None of the filings specify exactly when Turley will testify. Turley is expected to be asked by the United States about “the relationship of generative AI to Research Access Points, distribution, barriers to entry and expansion, and data sharing.” for the file. The DOJ has not provided details on what it wants to ask Turley about. (These are exactly the same topics he wants to ask Perplexity’s CBO approx.)

The DOJ uses the term “search hotspots” to refer to products like Google Chrome that people use to search the web. Specifically, in October 2024 ChatGPT has been launched its own AI search browser.

In preparation for Turley’s testimony, Google subpoenaed OpenAI for documents related to the case. But the two companies are now in a heated dispute over the extent of evidence that OpenAI should provide.

In a legal file on January 16, Google criticized OpenAI for producing “incredibly few documents”. OpenAI’s lawyers responded, noting that Google’s requests for documents from top executives such as CEO Sam Altman appeared to be a “Trojan horse intended to harass OpenAI executives.”

OpenAI has agreed to share some documents from Turley’s working files on OpenAI’s strategy on AI products, its integration of AI into research products, and its Microsoft collaboration, a letter from OpenAI attorneys’ samples.

Google says it needs more documents from more executives, as relying especially on Turley would “harm Google” since Turley is a “hand-picked” witness by the US government, according to it. filing.

Google also wants documents from OpenAI that precede the launch of ChatGPT in November 2022, pretending these “may undermine Mr.

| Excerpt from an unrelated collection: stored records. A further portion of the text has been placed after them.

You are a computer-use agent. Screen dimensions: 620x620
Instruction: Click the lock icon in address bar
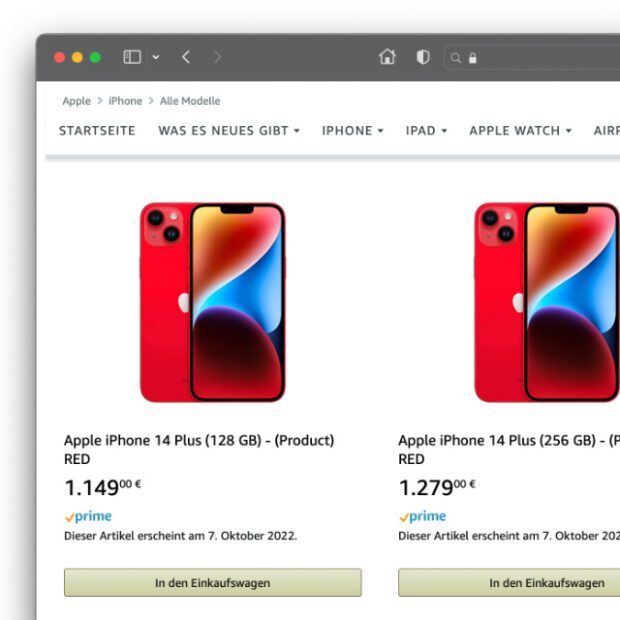tap(472, 58)
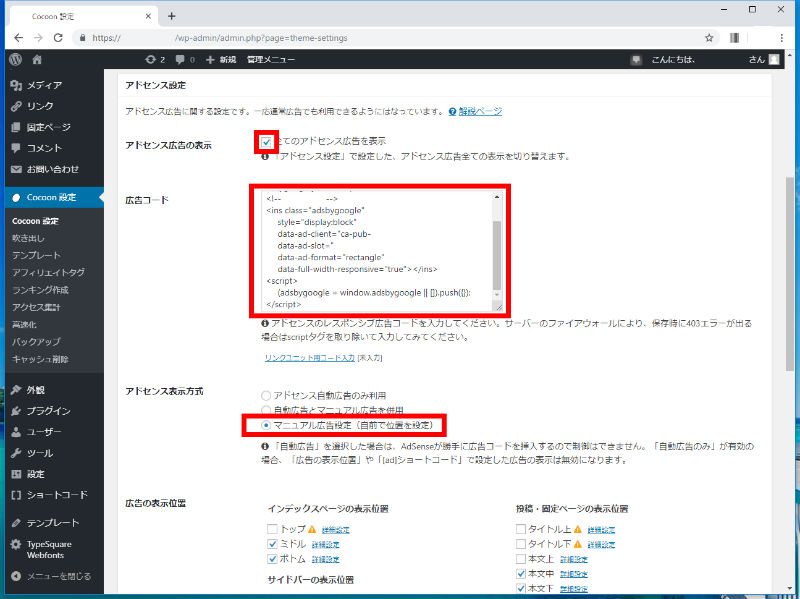The width and height of the screenshot is (800, 599).
Task: Open the コメント sidebar item
Action: point(44,148)
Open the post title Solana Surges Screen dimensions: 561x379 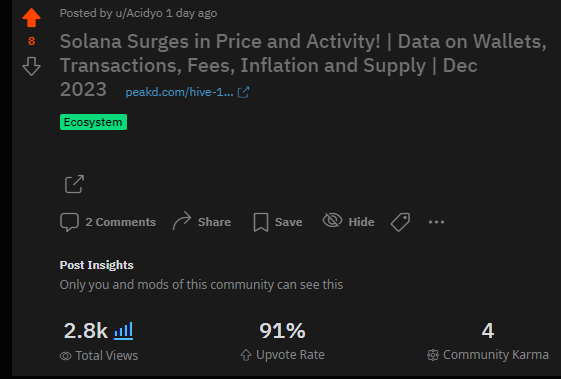point(303,65)
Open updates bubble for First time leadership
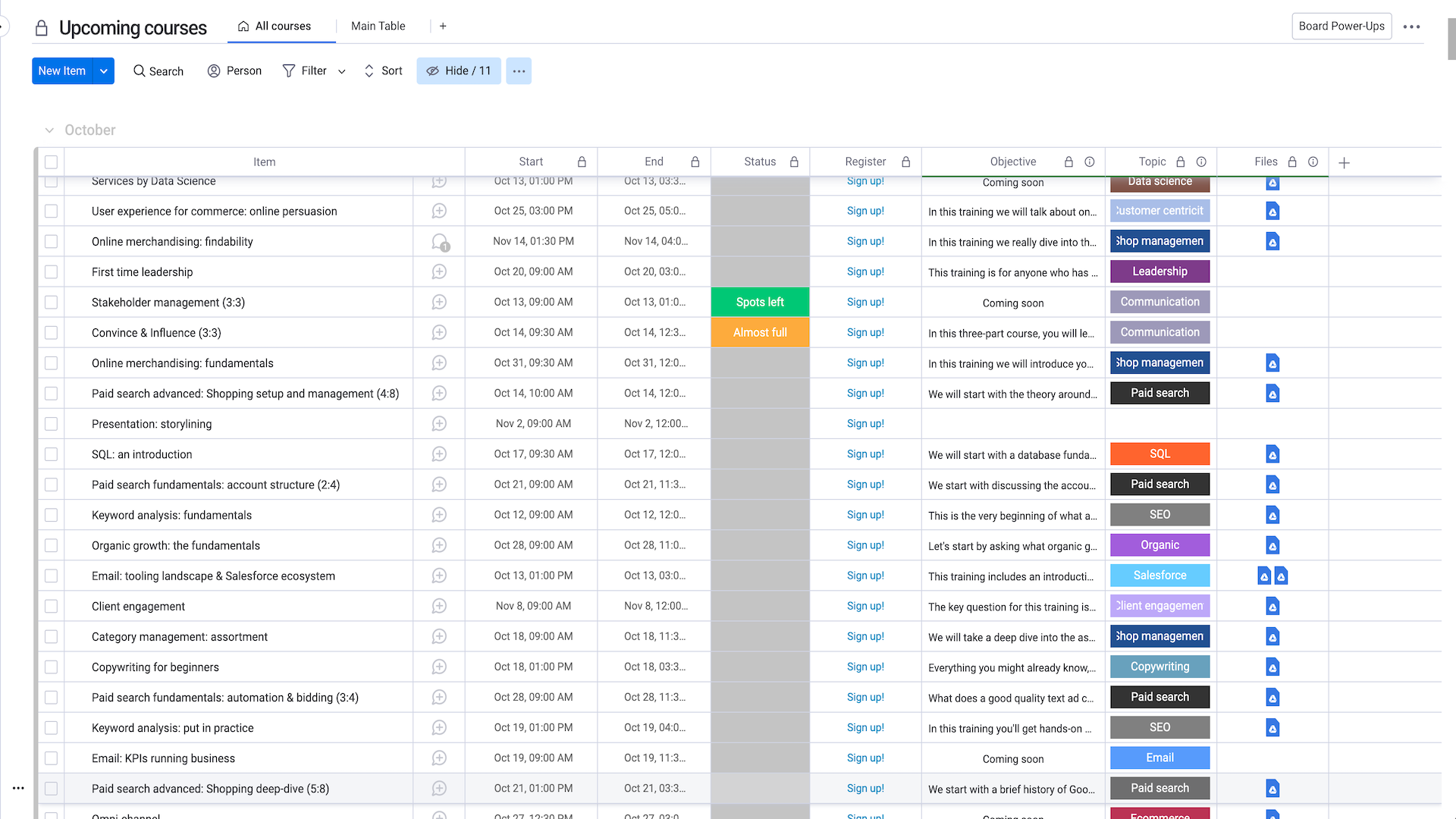 pyautogui.click(x=438, y=271)
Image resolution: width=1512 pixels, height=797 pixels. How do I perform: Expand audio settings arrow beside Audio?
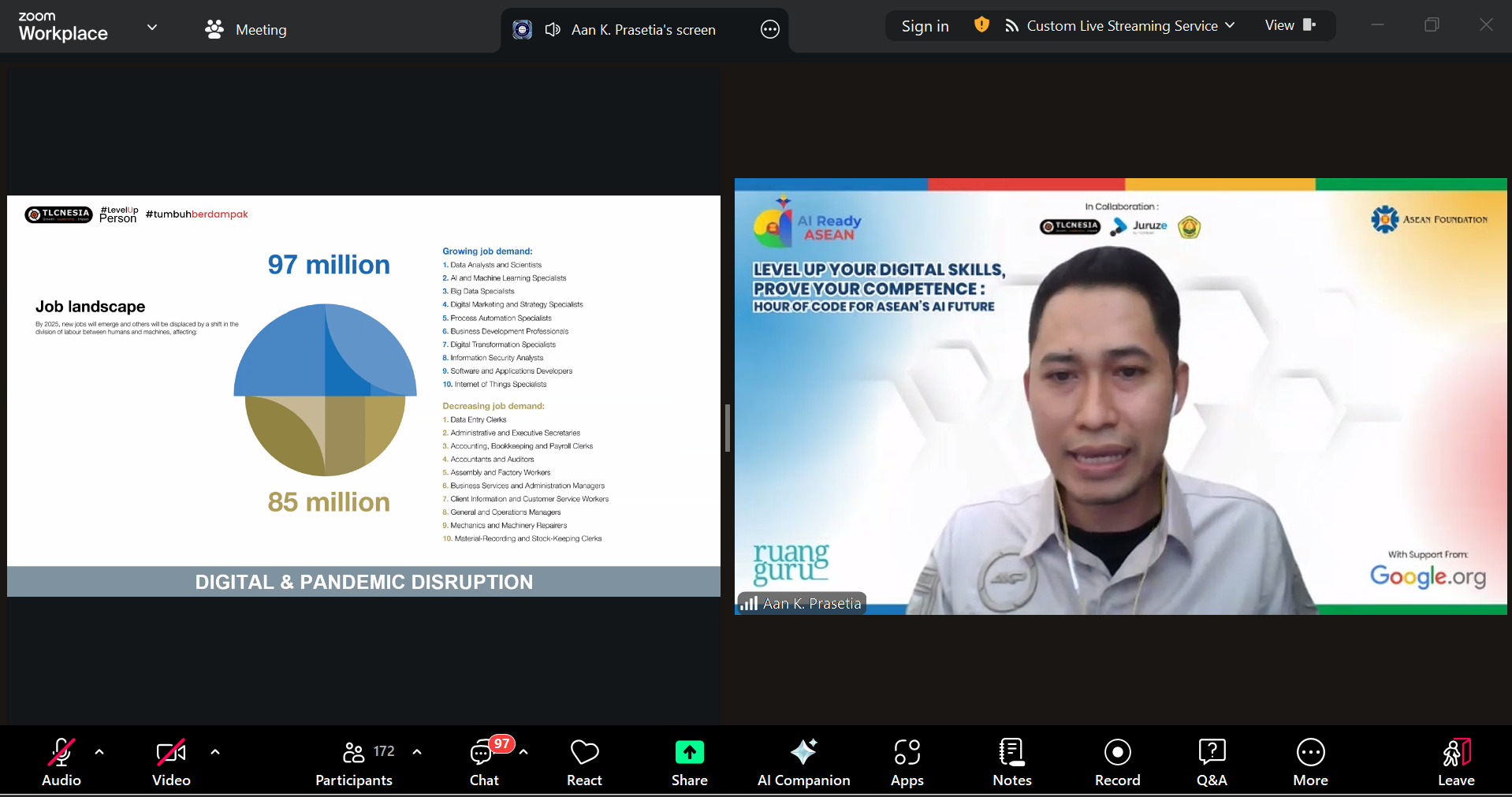click(x=99, y=752)
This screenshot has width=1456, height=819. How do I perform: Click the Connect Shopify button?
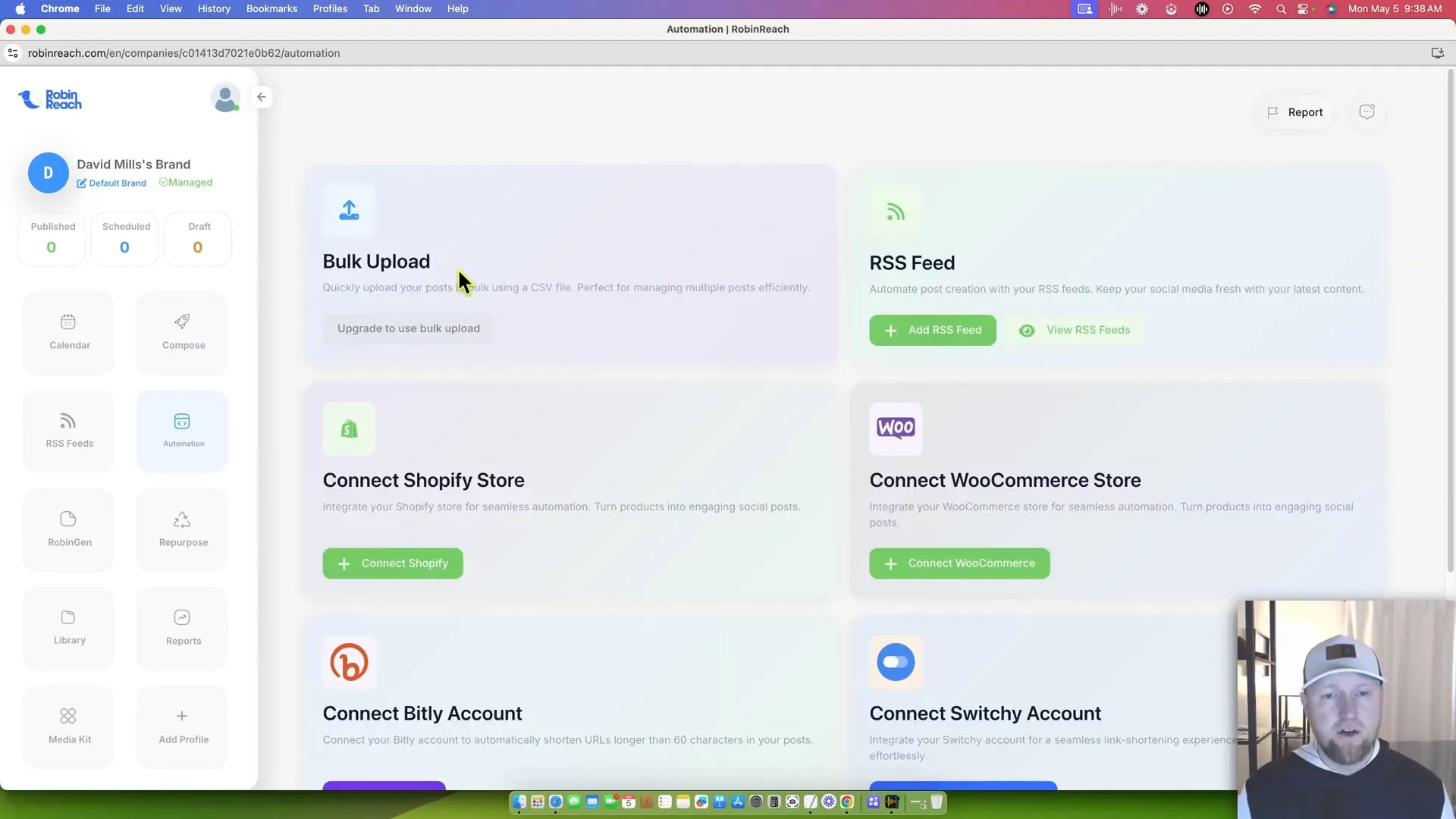click(392, 563)
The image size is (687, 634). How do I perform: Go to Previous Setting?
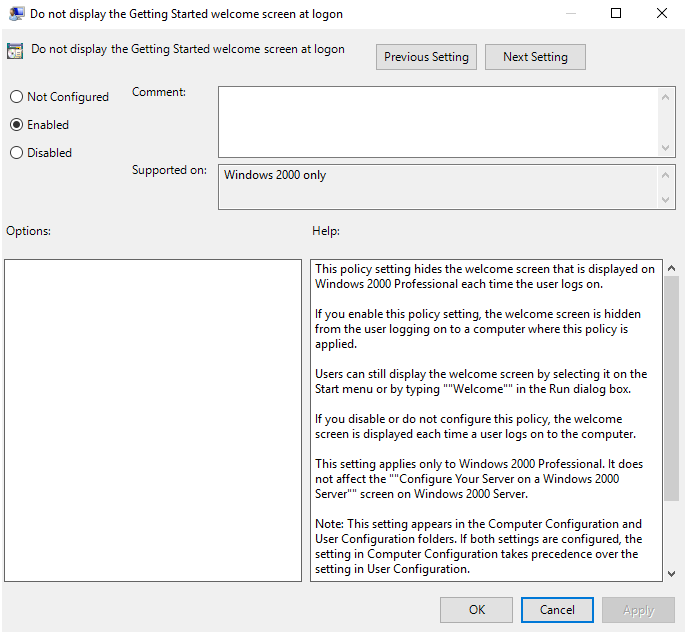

Turley’s testimony regarding barriers to entry in a way that the post-release documents did not.” But OpenAI says the papers that old “may not meaningfully represent” the current AI landscape.

The two sides appear at an impasse and OpenAI has asked the court to refuse to complete the evidence requested by Google.

OpenAI and Google did not respond to requests for comment. The DOJ declined to comment.